» ACTIVITY:
The answer must consist of every line in the data that contains "Owners".
----- GIVEN DATA
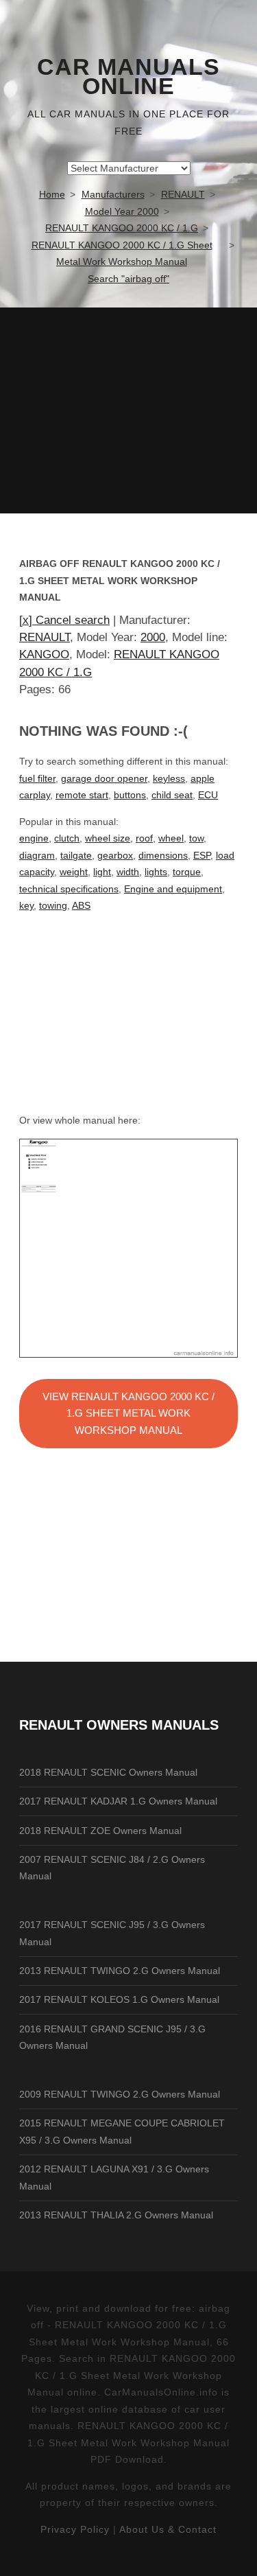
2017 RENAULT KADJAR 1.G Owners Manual (118, 1801)
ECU (208, 794)
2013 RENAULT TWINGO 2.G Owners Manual (119, 1970)
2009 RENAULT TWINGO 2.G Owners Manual (119, 2094)
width (128, 871)
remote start (82, 794)
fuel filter (37, 778)
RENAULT (44, 637)
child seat (172, 794)
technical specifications (69, 888)
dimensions (163, 855)
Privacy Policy (75, 2529)
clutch (66, 838)
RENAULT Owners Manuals (119, 1724)
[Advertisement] (128, 410)
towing (53, 905)
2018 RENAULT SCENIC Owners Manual (108, 1772)
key (26, 905)
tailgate (76, 855)
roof (144, 838)
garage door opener (104, 778)
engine (34, 838)
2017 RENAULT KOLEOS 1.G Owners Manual (119, 1999)
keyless (169, 778)
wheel (171, 838)
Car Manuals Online (128, 77)
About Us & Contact (168, 2529)
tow (196, 838)
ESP (201, 855)
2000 (152, 637)
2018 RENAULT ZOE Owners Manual (100, 1830)
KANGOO (44, 654)
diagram (37, 855)
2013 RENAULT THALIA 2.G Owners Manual (116, 2214)
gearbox (115, 855)
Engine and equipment (173, 888)
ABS (81, 905)
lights (156, 871)
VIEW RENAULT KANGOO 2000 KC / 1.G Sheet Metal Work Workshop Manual (128, 1413)
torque (187, 871)
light (102, 871)
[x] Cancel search (64, 620)
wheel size (107, 838)
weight (74, 871)
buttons (130, 794)
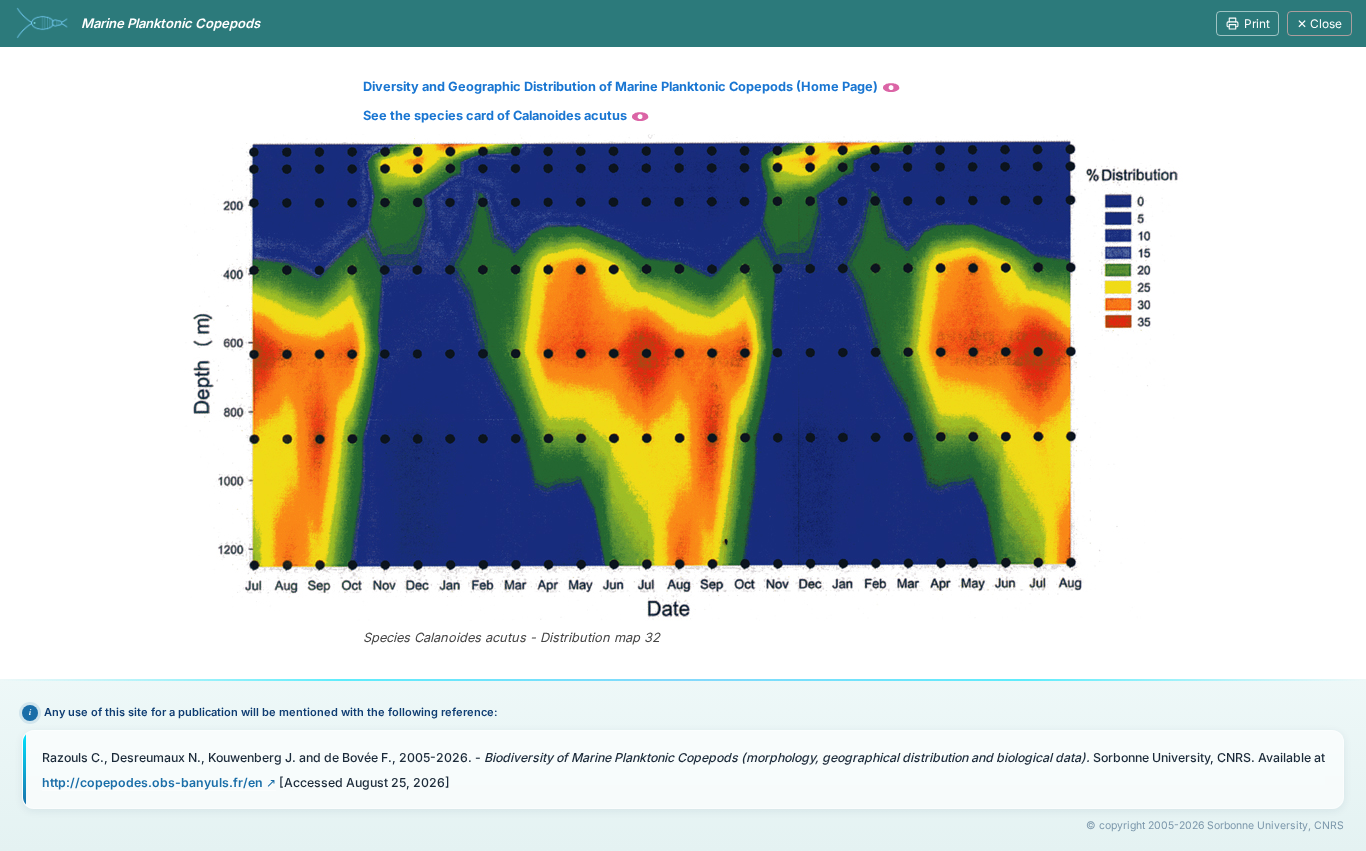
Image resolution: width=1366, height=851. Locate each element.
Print (1257, 23)
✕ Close (1319, 23)
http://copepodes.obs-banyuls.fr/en (152, 782)
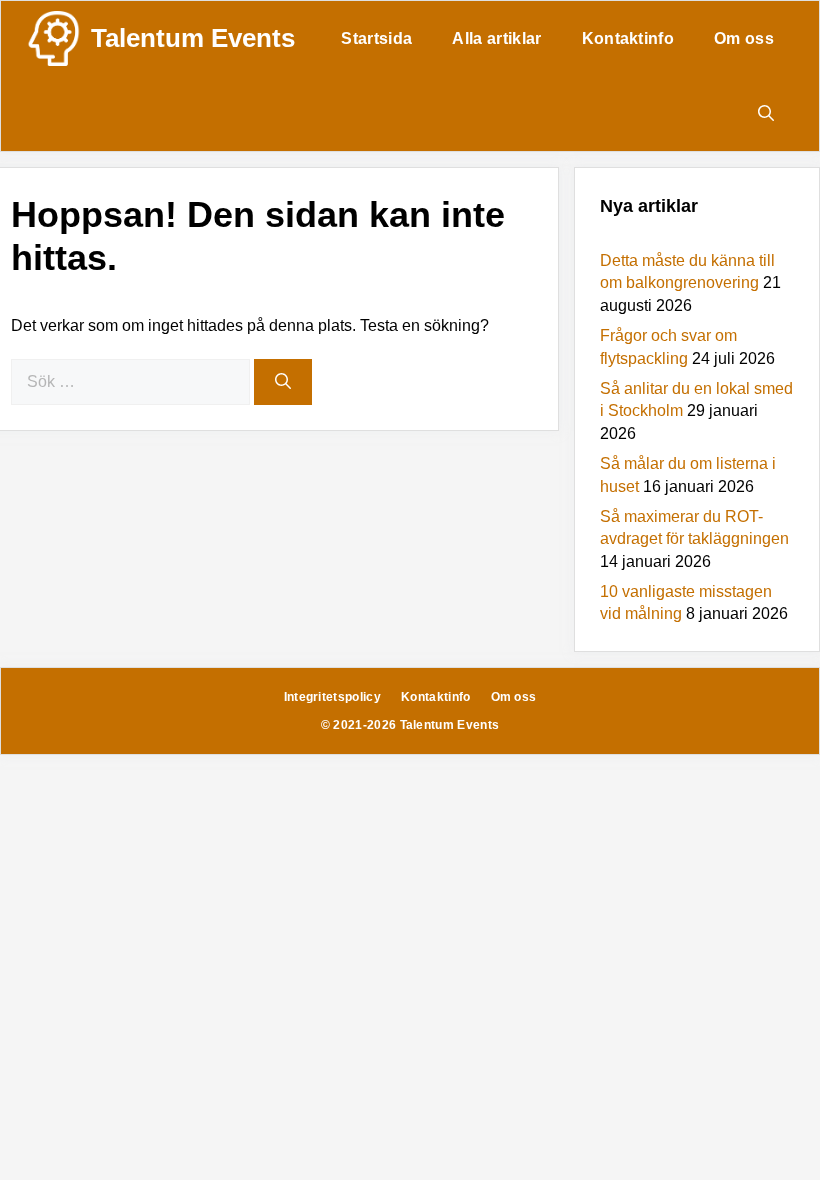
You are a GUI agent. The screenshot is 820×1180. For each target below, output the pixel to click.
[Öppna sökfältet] (766, 113)
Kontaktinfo (628, 38)
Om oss (744, 38)
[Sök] (283, 382)
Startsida (376, 38)
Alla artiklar (496, 38)
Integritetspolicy (332, 697)
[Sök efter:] (132, 381)
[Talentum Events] (53, 38)
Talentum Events (193, 38)
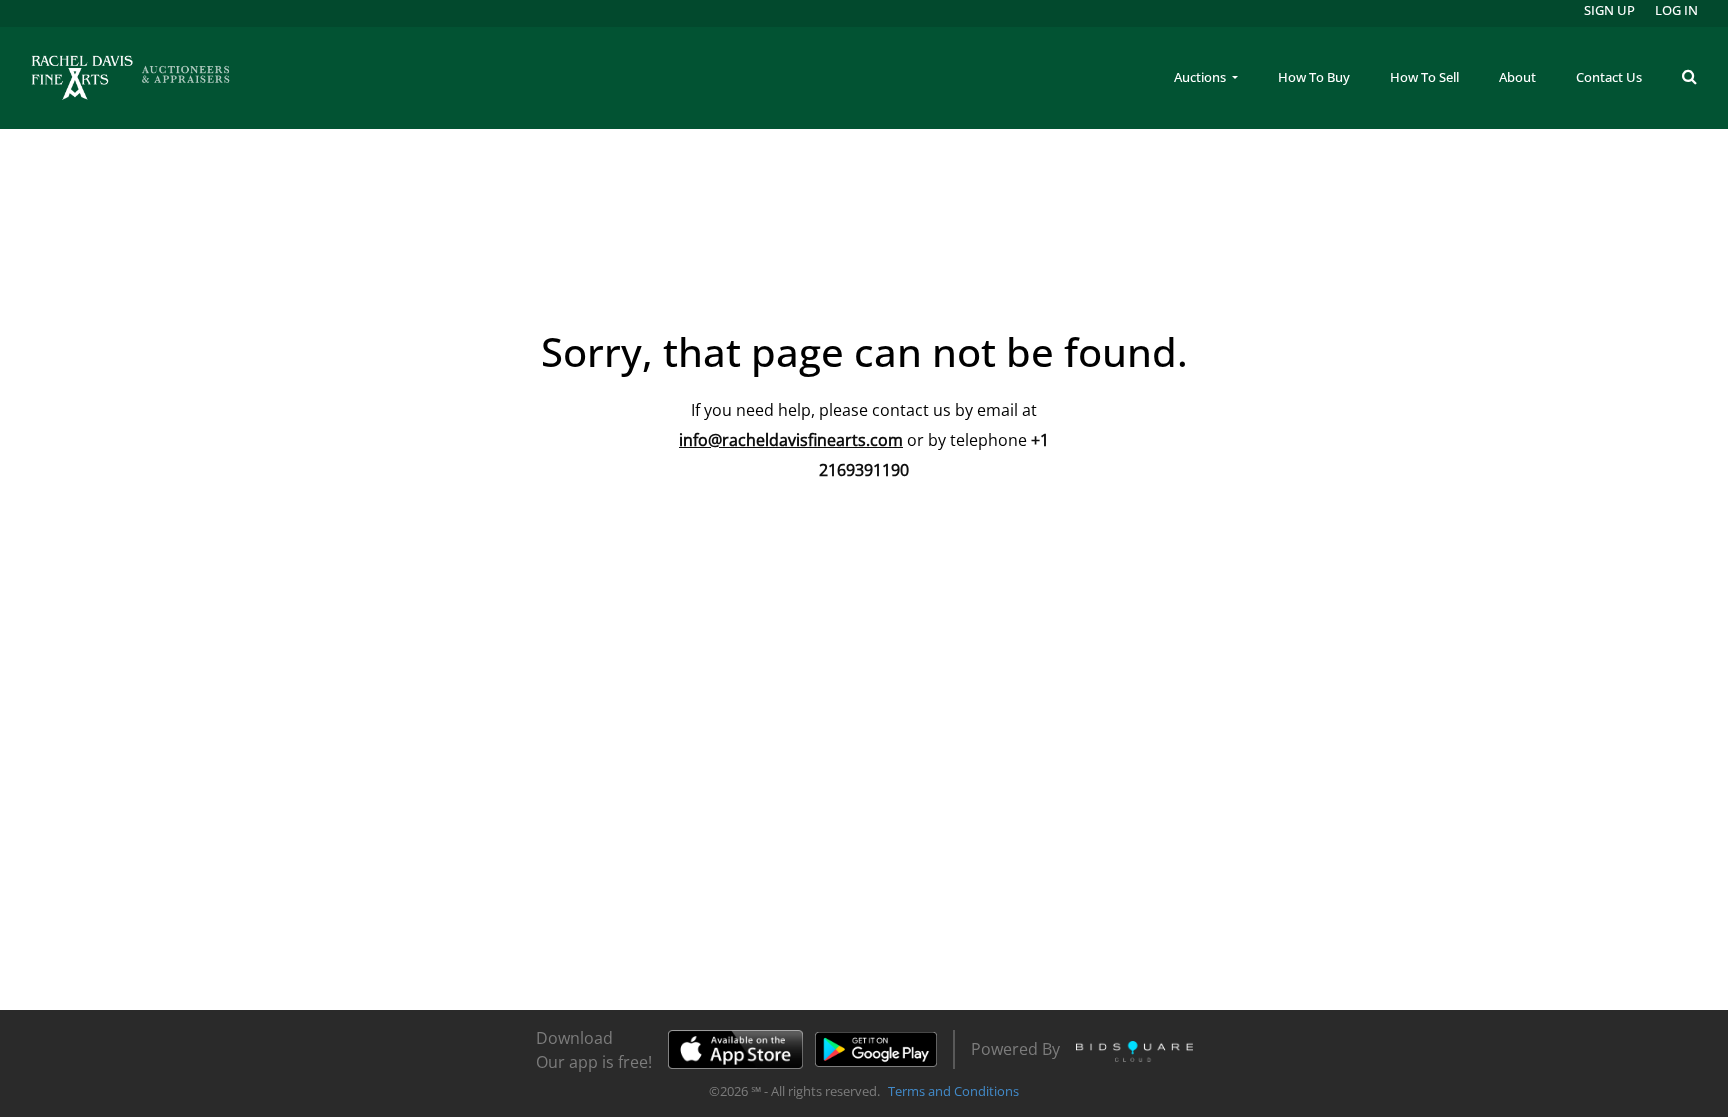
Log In (1676, 10)
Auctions (1201, 77)
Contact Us (1609, 77)
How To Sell (1424, 77)
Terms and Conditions (953, 1091)
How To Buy (1314, 77)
----------
» SOLUTION TO THIS TASK:
2017 RENAULT KADJAR 1.G Owners Manual (118, 1801)
2013 RENAULT TWINGO 2.G Owners Manual (119, 1970)
2009 RENAULT TWINGO 2.G Owners Manual (119, 2094)
RENAULT Owners Manuals (119, 1724)
2018 RENAULT SCENIC Owners Manual (108, 1772)
2017 RENAULT KOLEOS 1.G Owners Manual (119, 1999)
2018 RENAULT ZOE Owners Manual (100, 1830)
2013 RENAULT THALIA 2.G Owners Manual (116, 2214)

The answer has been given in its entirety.